Chairman of the Central Executive Committee of the Georgian SSR
- In office November 1922 – January 1923
- Preceded by: Filipp Makharadze
- Succeeded by: Mikhail Tskhakaya

Personal details
- Born: November 28, 1870 Kulashi, Kutaisi Governorate, Caucasus Viceroyalty
- Died: April 13, 1931 (aged 60) Tbilisi, Georgian SSR, Soviet Union
- Party: RSDLP (Bolsheviks) (1898–1918); All-Union Communist Party (b) (1918–1931);
- Other political affiliations: Communist Party of Georgia
- Relations: Georgy Sturua (brother)

= Ivan Sturua =

Georgian revolutionary and Soviet politician (1870–1931)

Ivan (Vano) Fyodorovich Sturua (ვანო თედორეს ძე სტურუა, Иван Фёдорович Стуруа; 28 December 1870 – 13 April 1931) was a Georgian revolutionary and Soviet politician.

== Biography ==
Sturua was born in to peasant family and worked as a railroad worker. From 1896 he became the Marxist social democratic movement. He joined of the Russian Social Democratic Labor Party in 1898 shortly after its founding.

He was one of the founders of the Tiflis Social Democratic Organization and the Tiflis Committee of the RSDLP. One of the leaders of strikes and rallies of Tiflis workers.

In 1900 he moved to Baku, became a member of the Baku Committee of the RSDLP. He worked in the illegal printing houses of the Central Committee of the RSDLP in Baku, Saint Petersburg, and Vyborg. He met with Lenin on the affairs of the illegal printing house and publishing house of the Proletary newspaper. He was arrested several times and was in exile.

After the October Revolution in 1917, he was the chairman of the Kulash volost council of the Kutaisi province and the head of the organization of the RSDLP (B) in Samtredia. From 1918 to 1919 he was a member of the Kutaisi Committee of the Russian Communist Party (Bolsheviks) and a member of the Committee of the RCP (B) of the Western Caucasus. In 1919 and 1921 he was arrested by the government of independent Georgia.

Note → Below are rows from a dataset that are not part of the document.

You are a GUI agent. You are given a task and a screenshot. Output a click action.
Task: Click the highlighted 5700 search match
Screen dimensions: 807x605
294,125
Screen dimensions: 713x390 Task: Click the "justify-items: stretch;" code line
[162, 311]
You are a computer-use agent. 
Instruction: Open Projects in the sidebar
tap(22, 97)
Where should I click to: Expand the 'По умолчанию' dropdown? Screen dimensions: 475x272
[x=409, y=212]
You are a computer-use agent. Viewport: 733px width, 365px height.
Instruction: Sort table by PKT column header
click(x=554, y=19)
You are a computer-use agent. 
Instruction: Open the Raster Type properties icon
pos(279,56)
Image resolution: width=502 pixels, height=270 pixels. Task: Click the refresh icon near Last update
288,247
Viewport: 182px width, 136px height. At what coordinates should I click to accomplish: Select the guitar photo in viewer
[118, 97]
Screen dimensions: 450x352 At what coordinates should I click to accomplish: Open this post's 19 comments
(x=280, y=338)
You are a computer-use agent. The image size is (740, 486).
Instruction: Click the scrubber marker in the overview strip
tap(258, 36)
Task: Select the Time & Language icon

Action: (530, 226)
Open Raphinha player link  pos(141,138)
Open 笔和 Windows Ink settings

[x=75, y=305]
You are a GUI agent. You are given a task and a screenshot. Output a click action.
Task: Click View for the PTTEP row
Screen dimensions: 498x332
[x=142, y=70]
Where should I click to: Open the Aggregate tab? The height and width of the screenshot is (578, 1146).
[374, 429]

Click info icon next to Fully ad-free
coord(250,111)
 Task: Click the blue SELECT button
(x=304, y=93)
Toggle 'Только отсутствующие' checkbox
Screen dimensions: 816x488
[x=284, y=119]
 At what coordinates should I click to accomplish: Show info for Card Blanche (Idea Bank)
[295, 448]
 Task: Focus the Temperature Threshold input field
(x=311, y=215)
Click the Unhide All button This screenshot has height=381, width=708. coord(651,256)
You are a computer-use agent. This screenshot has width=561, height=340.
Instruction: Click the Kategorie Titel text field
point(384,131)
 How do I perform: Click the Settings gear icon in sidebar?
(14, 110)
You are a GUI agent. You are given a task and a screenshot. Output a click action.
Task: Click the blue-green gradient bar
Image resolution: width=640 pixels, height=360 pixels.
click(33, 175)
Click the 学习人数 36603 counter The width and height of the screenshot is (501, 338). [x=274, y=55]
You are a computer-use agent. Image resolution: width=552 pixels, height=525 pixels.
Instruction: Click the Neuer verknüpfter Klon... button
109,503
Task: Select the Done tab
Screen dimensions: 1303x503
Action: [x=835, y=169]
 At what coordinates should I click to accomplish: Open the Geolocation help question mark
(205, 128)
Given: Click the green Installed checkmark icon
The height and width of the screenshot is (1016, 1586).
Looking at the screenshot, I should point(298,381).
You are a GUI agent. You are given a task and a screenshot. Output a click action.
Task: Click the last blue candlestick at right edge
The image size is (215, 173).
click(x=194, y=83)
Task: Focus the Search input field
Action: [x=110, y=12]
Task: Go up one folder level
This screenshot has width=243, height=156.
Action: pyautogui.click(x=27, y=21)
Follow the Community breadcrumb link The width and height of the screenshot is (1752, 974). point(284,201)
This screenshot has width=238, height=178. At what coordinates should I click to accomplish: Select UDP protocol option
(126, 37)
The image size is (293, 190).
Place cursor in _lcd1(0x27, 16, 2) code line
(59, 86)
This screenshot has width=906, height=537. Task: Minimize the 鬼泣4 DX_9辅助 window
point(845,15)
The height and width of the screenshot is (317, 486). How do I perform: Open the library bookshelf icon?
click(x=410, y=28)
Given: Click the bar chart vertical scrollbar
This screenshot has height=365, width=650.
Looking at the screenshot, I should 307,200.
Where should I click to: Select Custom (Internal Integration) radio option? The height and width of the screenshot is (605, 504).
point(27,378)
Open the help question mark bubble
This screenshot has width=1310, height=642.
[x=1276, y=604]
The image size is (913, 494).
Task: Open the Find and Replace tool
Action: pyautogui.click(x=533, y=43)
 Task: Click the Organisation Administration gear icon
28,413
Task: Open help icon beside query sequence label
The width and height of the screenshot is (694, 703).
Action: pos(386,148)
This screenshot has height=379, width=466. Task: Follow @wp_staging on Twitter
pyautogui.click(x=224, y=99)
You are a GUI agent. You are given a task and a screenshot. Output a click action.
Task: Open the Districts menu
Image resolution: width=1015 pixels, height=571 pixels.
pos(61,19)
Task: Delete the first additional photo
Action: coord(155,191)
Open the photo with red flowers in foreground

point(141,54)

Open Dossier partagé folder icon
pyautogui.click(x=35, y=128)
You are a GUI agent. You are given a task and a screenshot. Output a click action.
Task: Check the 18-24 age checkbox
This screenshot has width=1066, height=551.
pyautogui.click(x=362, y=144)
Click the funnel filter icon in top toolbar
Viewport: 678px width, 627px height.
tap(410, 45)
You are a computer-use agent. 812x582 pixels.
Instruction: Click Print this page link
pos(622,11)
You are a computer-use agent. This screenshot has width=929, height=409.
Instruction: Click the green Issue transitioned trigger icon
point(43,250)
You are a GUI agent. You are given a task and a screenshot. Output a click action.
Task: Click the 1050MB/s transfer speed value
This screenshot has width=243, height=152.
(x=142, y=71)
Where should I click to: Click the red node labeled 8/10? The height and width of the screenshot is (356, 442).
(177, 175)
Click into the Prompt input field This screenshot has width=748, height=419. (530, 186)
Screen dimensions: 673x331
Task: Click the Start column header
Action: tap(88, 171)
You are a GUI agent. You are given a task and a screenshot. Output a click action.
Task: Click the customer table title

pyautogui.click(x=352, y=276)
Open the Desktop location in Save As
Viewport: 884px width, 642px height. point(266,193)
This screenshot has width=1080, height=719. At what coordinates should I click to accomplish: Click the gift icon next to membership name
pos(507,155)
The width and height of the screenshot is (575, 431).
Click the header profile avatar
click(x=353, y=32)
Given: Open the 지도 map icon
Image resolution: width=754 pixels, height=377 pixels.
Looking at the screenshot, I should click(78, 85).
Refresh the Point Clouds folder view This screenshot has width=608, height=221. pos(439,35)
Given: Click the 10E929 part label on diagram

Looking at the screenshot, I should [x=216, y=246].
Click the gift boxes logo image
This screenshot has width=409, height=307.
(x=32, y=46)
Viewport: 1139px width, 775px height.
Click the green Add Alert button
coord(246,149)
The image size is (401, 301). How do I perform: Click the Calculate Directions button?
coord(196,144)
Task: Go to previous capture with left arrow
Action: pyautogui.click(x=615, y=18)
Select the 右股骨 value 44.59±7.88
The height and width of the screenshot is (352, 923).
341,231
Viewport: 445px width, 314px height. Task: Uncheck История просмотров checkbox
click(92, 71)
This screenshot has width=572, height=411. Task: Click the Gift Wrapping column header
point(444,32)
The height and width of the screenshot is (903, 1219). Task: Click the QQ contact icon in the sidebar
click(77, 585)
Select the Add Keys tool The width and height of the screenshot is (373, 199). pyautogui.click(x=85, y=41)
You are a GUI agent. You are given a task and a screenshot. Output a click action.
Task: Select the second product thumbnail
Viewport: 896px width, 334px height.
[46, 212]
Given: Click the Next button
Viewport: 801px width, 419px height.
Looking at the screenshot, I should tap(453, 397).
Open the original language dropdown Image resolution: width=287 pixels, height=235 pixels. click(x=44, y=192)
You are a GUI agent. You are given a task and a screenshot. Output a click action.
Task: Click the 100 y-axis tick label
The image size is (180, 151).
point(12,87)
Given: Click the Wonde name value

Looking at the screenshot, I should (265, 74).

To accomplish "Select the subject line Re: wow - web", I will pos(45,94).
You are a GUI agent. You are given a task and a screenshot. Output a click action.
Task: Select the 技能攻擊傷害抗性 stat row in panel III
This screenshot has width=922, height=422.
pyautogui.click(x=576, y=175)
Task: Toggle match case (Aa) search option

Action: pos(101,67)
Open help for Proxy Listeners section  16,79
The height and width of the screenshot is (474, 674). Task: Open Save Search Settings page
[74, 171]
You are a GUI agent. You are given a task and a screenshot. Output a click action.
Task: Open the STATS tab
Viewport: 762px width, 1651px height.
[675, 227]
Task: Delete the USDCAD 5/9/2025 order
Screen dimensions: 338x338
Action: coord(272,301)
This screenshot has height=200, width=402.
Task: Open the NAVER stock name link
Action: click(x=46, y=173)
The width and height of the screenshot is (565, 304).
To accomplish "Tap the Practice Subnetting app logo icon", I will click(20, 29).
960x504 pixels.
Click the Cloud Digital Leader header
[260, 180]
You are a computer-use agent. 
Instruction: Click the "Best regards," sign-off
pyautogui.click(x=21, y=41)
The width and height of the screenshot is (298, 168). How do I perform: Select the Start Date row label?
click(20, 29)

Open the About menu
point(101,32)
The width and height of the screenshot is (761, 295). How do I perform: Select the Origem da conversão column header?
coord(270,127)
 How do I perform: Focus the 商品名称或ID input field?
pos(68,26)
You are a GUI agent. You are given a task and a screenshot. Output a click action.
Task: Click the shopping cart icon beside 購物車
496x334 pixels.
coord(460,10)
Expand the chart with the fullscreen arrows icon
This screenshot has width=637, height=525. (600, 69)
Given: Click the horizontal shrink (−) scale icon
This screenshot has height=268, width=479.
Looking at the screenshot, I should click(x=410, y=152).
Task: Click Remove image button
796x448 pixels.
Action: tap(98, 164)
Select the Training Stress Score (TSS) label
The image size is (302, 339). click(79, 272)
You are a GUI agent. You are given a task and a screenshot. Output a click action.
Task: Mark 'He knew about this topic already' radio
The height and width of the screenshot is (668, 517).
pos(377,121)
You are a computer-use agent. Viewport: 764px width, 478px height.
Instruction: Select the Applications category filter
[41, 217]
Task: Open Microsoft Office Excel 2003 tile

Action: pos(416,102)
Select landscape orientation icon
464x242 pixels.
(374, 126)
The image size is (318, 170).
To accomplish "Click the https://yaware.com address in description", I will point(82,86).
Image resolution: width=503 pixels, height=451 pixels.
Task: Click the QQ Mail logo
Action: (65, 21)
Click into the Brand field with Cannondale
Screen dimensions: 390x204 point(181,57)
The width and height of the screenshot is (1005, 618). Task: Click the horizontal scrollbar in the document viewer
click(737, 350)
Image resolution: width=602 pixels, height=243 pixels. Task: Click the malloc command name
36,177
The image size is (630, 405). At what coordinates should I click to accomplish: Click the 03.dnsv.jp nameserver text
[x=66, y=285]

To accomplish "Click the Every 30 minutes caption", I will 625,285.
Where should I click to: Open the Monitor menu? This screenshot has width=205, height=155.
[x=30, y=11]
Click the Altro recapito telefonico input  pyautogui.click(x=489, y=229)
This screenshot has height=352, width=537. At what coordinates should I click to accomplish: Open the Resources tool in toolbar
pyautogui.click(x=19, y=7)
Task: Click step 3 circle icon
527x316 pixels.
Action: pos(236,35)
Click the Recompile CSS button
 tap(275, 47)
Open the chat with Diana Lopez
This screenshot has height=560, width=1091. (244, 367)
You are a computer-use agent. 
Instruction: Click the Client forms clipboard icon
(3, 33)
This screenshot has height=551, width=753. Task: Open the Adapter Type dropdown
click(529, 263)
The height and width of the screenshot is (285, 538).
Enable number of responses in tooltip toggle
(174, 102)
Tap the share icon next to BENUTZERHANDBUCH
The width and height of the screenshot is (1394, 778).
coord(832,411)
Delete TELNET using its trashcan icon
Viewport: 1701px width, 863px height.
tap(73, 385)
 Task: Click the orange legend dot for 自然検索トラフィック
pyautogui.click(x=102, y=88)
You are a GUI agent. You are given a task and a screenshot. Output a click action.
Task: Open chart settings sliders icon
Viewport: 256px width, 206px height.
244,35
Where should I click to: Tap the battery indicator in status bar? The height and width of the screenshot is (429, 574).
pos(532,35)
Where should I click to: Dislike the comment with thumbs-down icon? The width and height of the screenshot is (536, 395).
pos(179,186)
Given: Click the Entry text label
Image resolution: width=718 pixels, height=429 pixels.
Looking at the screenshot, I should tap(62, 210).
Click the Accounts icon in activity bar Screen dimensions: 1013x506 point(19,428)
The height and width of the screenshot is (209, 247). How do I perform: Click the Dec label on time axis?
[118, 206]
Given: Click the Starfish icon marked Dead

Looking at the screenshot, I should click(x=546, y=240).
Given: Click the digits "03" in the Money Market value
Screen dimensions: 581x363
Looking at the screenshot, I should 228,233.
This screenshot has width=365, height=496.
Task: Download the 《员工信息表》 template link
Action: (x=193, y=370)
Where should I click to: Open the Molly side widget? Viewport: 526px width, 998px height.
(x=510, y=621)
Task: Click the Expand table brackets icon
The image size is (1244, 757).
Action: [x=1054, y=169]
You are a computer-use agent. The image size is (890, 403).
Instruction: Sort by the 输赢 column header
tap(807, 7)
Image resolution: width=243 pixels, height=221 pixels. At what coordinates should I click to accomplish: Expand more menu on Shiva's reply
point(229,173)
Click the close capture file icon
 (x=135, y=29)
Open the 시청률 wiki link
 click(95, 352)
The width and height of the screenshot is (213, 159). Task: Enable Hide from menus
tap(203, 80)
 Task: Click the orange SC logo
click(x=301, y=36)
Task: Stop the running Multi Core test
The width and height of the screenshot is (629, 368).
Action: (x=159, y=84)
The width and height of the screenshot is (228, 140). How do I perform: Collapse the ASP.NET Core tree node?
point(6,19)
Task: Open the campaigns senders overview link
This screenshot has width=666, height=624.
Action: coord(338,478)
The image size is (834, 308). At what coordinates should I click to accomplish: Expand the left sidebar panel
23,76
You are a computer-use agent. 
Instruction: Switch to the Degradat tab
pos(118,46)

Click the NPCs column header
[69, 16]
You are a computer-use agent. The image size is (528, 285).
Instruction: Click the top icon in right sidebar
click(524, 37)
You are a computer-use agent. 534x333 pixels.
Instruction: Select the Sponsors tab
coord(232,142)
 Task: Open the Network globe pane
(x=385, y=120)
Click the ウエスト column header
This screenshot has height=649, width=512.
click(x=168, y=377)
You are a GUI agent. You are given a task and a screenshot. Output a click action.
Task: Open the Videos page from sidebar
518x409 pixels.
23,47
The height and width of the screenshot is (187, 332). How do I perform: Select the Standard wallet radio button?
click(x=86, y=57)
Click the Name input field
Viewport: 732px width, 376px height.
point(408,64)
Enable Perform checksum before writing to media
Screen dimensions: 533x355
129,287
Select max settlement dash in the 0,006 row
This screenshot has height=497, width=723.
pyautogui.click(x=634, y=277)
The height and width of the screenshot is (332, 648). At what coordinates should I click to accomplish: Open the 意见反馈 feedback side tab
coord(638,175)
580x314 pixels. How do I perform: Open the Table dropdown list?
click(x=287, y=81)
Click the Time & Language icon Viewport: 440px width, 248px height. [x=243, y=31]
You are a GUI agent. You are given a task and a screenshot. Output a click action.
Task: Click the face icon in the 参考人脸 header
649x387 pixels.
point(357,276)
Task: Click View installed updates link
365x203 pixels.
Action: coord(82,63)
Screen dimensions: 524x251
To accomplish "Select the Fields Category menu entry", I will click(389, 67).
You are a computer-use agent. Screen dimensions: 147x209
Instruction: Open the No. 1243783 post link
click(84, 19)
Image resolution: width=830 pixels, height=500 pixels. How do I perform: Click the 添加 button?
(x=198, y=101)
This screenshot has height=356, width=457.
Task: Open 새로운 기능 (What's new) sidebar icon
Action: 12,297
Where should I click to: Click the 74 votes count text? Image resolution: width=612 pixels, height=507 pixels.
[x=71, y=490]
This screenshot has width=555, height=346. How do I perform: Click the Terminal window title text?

After the establishment of Soviet power in Georgia, from May 1920 to 1921, he was a member of the Presidium of the Central Committee of the Communist Party of Georgia. From 1922 to 1924 he was the People's Commissar of Agriculture of the Georgian SSR.

From October 1921 to January 1923 he was chairman of the All-Georgian Central Executive Committee.

From March 1923 to 13 April 1931, he was Secretary of the Party Board of the Transcaucasian Regional Control Commission of the RCP (b).

Sturua died on 13 April 1931 in Tbilisi.